• **WHAT TO PRODUCE**: An exact copy of the data below is required; return it in full.

════════════════

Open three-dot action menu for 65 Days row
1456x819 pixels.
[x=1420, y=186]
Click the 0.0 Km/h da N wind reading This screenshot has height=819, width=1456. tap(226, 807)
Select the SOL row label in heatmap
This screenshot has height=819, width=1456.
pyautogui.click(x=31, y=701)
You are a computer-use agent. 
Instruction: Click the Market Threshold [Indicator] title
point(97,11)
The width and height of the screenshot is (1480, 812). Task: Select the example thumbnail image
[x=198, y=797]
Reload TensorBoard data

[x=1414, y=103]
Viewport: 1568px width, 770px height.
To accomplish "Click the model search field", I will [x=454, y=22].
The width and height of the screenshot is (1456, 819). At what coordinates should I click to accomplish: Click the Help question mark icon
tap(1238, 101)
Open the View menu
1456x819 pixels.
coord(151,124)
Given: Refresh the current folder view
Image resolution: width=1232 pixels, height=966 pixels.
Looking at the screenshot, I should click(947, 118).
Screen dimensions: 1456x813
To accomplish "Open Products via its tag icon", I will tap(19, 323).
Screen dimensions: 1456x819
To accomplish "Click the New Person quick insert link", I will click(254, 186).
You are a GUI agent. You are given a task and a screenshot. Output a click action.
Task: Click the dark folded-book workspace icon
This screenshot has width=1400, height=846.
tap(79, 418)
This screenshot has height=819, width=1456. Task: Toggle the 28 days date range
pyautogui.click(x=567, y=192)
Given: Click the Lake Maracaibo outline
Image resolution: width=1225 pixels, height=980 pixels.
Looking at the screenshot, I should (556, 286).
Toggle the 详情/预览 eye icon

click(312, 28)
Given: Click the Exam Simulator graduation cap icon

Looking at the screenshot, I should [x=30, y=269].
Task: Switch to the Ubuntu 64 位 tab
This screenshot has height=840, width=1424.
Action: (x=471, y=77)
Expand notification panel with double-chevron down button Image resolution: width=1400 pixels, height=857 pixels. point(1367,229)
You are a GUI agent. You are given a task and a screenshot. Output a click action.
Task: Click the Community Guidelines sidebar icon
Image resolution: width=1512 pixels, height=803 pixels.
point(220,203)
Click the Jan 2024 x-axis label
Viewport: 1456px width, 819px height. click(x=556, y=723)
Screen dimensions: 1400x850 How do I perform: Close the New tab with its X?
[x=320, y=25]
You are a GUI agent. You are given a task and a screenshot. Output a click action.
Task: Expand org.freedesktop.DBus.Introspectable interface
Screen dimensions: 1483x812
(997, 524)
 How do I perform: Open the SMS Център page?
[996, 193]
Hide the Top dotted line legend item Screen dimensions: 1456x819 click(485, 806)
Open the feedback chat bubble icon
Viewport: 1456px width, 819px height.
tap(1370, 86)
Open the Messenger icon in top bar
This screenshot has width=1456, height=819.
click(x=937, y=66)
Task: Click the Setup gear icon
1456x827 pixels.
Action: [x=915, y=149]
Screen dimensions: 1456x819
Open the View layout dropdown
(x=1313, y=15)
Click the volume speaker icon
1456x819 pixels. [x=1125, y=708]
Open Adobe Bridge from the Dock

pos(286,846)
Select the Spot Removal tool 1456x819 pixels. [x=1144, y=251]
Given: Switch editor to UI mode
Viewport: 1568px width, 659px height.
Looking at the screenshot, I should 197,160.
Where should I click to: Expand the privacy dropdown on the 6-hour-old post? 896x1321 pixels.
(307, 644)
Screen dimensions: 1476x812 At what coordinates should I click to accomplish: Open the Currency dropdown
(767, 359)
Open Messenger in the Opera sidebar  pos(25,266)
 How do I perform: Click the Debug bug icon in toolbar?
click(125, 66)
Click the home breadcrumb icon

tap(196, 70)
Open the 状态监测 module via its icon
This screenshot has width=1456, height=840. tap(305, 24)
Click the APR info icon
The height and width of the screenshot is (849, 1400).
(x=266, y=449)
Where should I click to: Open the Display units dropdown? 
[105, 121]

════════════════

• **RESULT**:
Open three-dot action menu for 65 Days row
1456x819 pixels.
[x=1420, y=186]
Click the 0.0 Km/h da N wind reading This screenshot has height=819, width=1456. tap(226, 807)
Select the SOL row label in heatmap
This screenshot has height=819, width=1456.
pyautogui.click(x=31, y=701)
You are a computer-use agent. 
Instruction: Click the Market Threshold [Indicator] title
point(97,11)
The width and height of the screenshot is (1480, 812). Task: Select the example thumbnail image
[x=198, y=797]
Reload TensorBoard data

[x=1414, y=103]
Viewport: 1568px width, 770px height.
To accomplish "Click the model search field", I will [x=454, y=22].
The width and height of the screenshot is (1456, 819). At what coordinates should I click to accomplish: Click the Help question mark icon
tap(1238, 101)
Open the View menu
1456x819 pixels.
coord(151,124)
Given: Refresh the current folder view
Image resolution: width=1232 pixels, height=966 pixels.
Looking at the screenshot, I should click(947, 118).
Screen dimensions: 1456x813
To accomplish "Open Products via its tag icon", I will tap(19, 323).
Screen dimensions: 1456x819
To accomplish "Click the New Person quick insert link", I will click(254, 186).
You are a GUI agent. You are given a task and a screenshot. Output a click action.
Task: Click the dark folded-book workspace icon
This screenshot has width=1400, height=846.
tap(79, 418)
This screenshot has height=819, width=1456. Task: Toggle the 28 days date range
pyautogui.click(x=567, y=192)
Given: Click the Lake Maracaibo outline
Image resolution: width=1225 pixels, height=980 pixels.
Looking at the screenshot, I should (556, 286).
Toggle the 详情/预览 eye icon

click(312, 28)
Given: Click the Exam Simulator graduation cap icon

Looking at the screenshot, I should [x=30, y=269].
Task: Switch to the Ubuntu 64 位 tab
This screenshot has height=840, width=1424.
Action: (x=471, y=77)
Expand notification panel with double-chevron down button Image resolution: width=1400 pixels, height=857 pixels. point(1367,229)
You are a GUI agent. You are given a task and a screenshot. Output a click action.
Task: Click the Community Guidelines sidebar icon
Image resolution: width=1512 pixels, height=803 pixels.
point(220,203)
Click the Jan 2024 x-axis label
Viewport: 1456px width, 819px height. click(x=556, y=723)
Screen dimensions: 1400x850 How do I perform: Close the New tab with its X?
[x=320, y=25]
You are a GUI agent. You are given a task and a screenshot. Output a click action.
Task: Expand org.freedesktop.DBus.Introspectable interface
Screen dimensions: 1483x812
(997, 524)
 How do I perform: Open the SMS Център page?
[996, 193]
Hide the Top dotted line legend item Screen dimensions: 1456x819 click(485, 806)
Open the feedback chat bubble icon
Viewport: 1456px width, 819px height.
tap(1370, 86)
Open the Messenger icon in top bar
This screenshot has width=1456, height=819.
click(x=937, y=66)
Task: Click the Setup gear icon
1456x827 pixels.
Action: [x=915, y=149]
Screen dimensions: 1456x819
Open the View layout dropdown
(x=1313, y=15)
Click the volume speaker icon
1456x819 pixels. [x=1125, y=708]
Open Adobe Bridge from the Dock

pos(286,846)
Select the Spot Removal tool 1456x819 pixels. [x=1144, y=251]
Given: Switch editor to UI mode
Viewport: 1568px width, 659px height.
Looking at the screenshot, I should 197,160.
Where should I click to: Expand the privacy dropdown on the 6-hour-old post? 896x1321 pixels.
(307, 644)
Screen dimensions: 1476x812 At what coordinates should I click to accomplish: Open the Currency dropdown
(767, 359)
Open Messenger in the Opera sidebar  pos(25,266)
 How do I perform: Click the Debug bug icon in toolbar?
click(125, 66)
Click the home breadcrumb icon

tap(196, 70)
Open the 状态监测 module via its icon
This screenshot has width=1456, height=840. tap(305, 24)
Click the APR info icon
The height and width of the screenshot is (849, 1400).
(x=266, y=449)
Where should I click to: Open the Display units dropdown? 
[105, 121]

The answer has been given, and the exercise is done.